It’s a miracle my column and section of this paper ever get done, but by some small miracle I do it every week. With all this in mind, there are a couple of ways that I have found help me concentrate a bit longer, and I thought I would share them with you.
My first tip is to listen to music. If you’re studying without music on a regular basis, I have no idea what is wrong with you. It is a freakish skill to be able to study intense subjects without some kind of noise in the background, and something that I am physically unable to do. Now, I know what you’re thinking, “Ben, I already listen to music while I study; I’m a normal human. This is a pretty crappy tip.” But here is what I will say to you, dear reader: you’re listening to the wrong music. If you ask people what they listen to while they study, I’d say many of them would say that they can’t study while listening to music with words, and I’d agree with them. But the heart of the matter here is that most music without words, i.e., classical music, is boring. It all sounds the same and will put me to sleep without even opening up a book.

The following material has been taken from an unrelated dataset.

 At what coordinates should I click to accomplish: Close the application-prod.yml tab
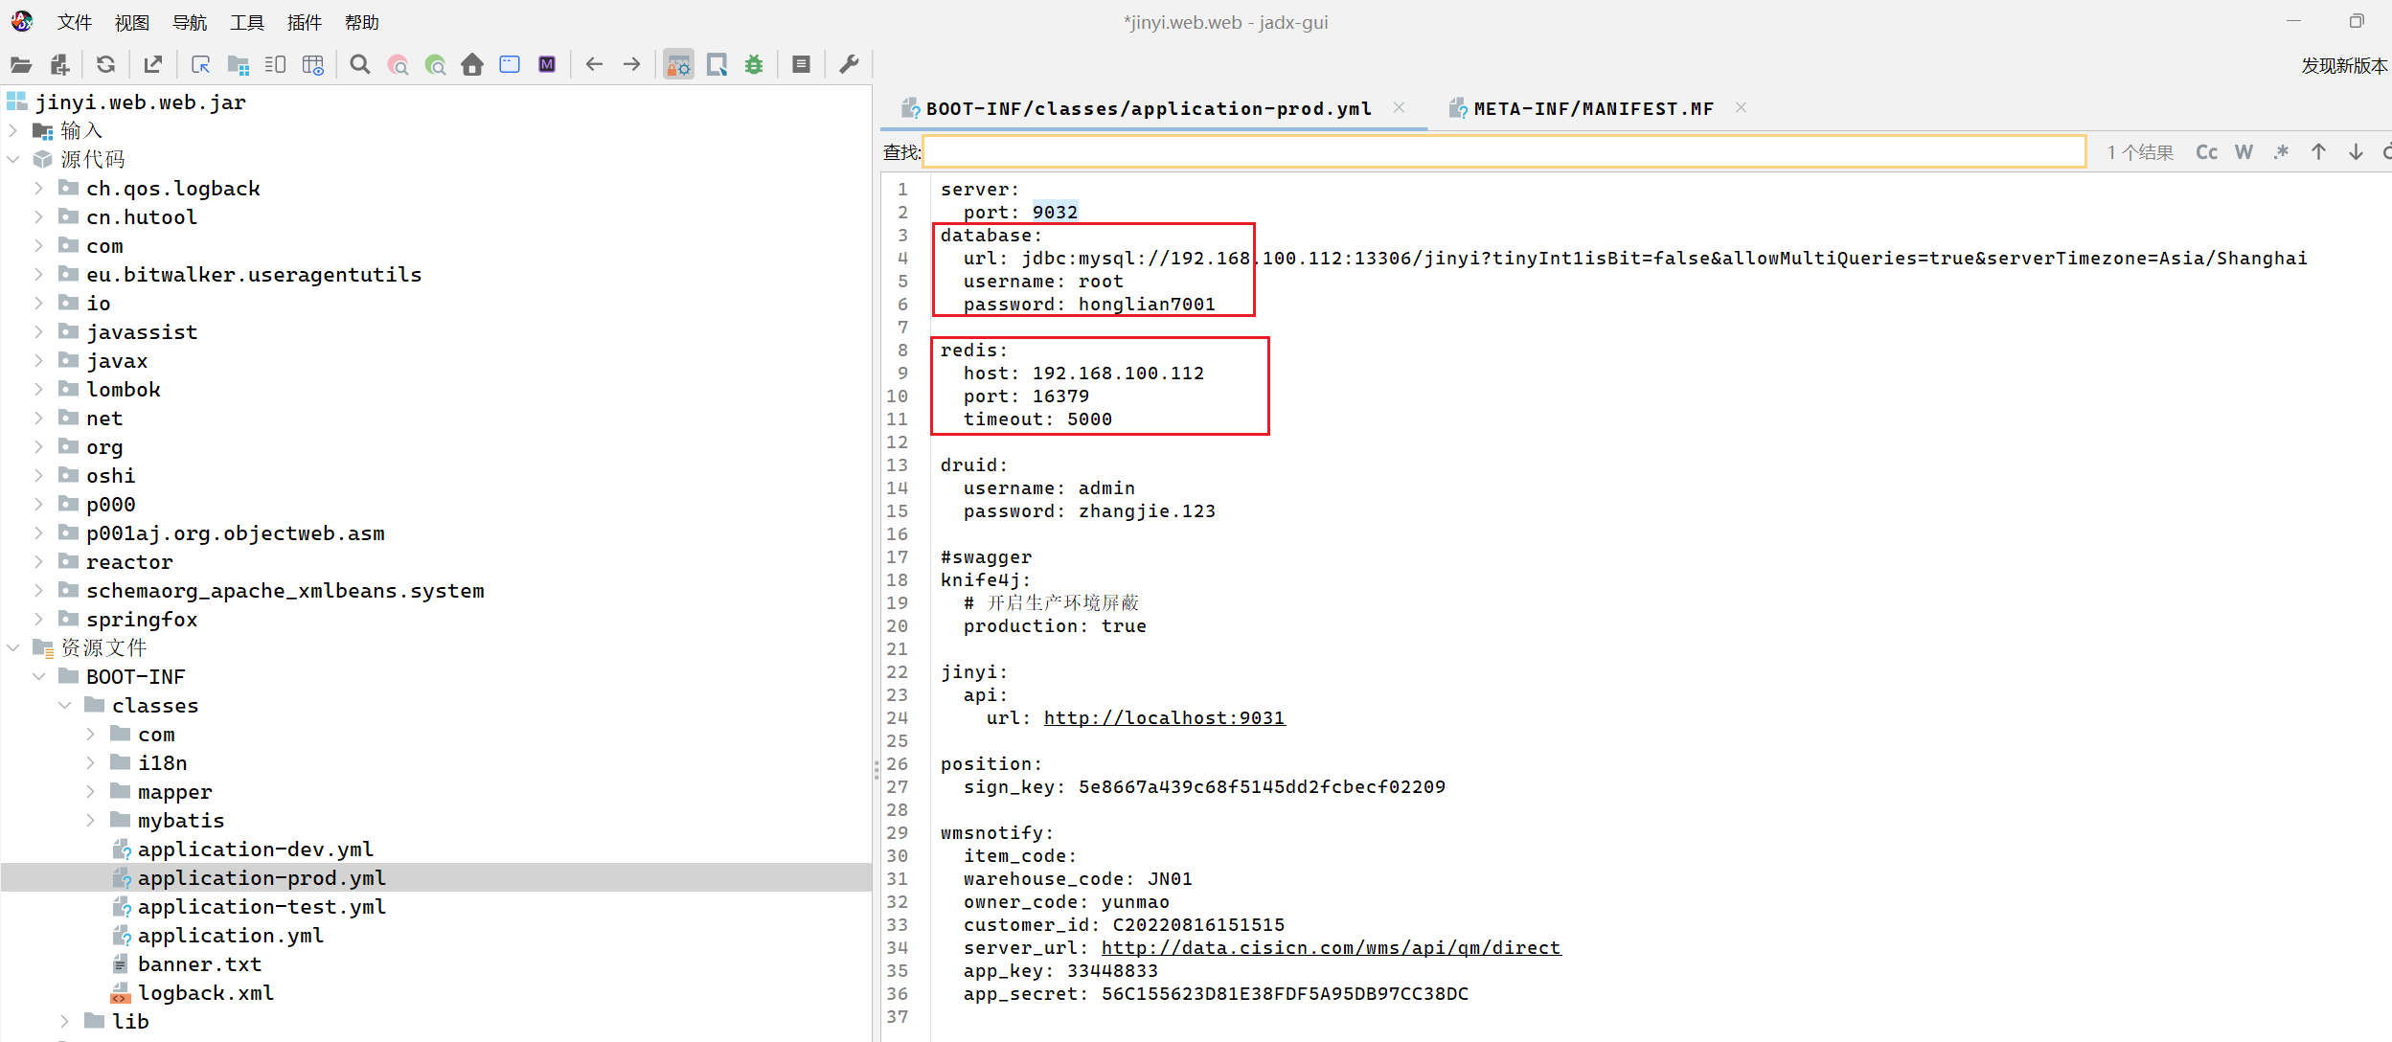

The solution to this problem lies in movie soundtracks from movies that you love. I personally have a huge Spotify playlist full of awesome movie soundtrack songs that keep me energized and ready to take on homework, aptly titled “Epic Music for Feeling Epic.” Now, while you can absolutely look up movie soundtrack playlists on Spotify or Apple Music, I highly recommend making your own and seeing what you like. What gets me pumped up and ready to make a Quizlet could be completely different than what gets you ready to read some PowerPoints.
The second thing that I do when I am really not feeling in the most studious of moods is essentially play pretend. This kind of melds nicely with the last point, but if a song from the “Indiana Jones” movies comes on and I’m doing some kind of research, I can’t help but feel like I’m uncovering some kind of ancient civilization that no living soul has seen for hundreds of years. Throw in my replica Indiana Jones fedora, and you’ll have an awkward conversation with your roommate when he comes home and sees you studying gross anatomy while “The Map Room: Dawn” plays in the background.
Granted, you don’t have to go as far as me, but if there is anything that you can do to put yourself in a mindset that makes the work seem like less of a chore, do it! With the amount of studying that is required of us, we have to make it a little bit more tolerable. Doing these couple of things helps me out boatloads in the long run, and I hope that they can help you or give you some ideas for how you can make studying a more enjoyable part of your life.
Good luck on exams, everyone. I’m sure going to need it.